La guerra tra funghi e lievito. Dobbiamo sapere che le muffe che contaminano gli alimenti producono anche micotossine che sono cancerogene e che quindi devono essere contrastate, ma è necessario trovare una vita che poi a sua volta non sia tossica per la salute. Gli scienziati italiani hanno deciso allora di prendere in analisi un fungo, l’Aspergillus carbonarius, che produce ocratossina A, una micotossina che contamina alimenti come cereali, uva, vino, caffè, cacao, ed un ceppo selezionato di lievito che è in grado di inibire lo sviluppo della muffa e la produzione della tossina pericolosa, successivamente hanno lasciato che le colonie della muffa e del lievito si sviluppassero separatamente in ambienti chiusi ermeticamente permettendo così solo alle sostanze volatili prodotte dal lievito di agire.

Chi ha vinto? Dopo un anno di lavoro e di analisi di tutte le proteine della muffa, gli esperti hanno scoperto che il lievito è in grado di produrre una miscela di sostanza volatili che agiscono sull’Aspergillus inibendo le micotossine.

Perché è importante la scoperta.
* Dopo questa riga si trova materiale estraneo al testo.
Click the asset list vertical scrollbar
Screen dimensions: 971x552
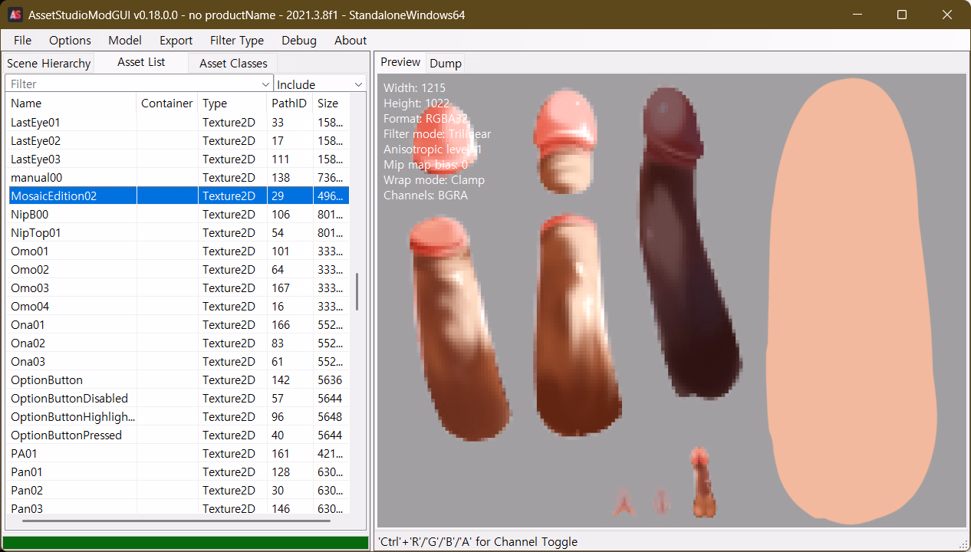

Quanto scoperto è importante perché permette di contenere i parassiti che provocano importanti perdite economiche nel settore dell’agricoltura sfruttando microorganismi che sono presenti in natura e che, cosa importantissima, sono privi di effetti indesiderati sia sull’uomo che sull’ambiente.

Lo studio, intitolato "A proteomic investigation of Aspergillus carbonarius exposed to yeast volatilome or to its major component 2-phenylethanol reveals major shifts in fungal metabolism", è stato pubblicato su International Journal of Food Microbiology.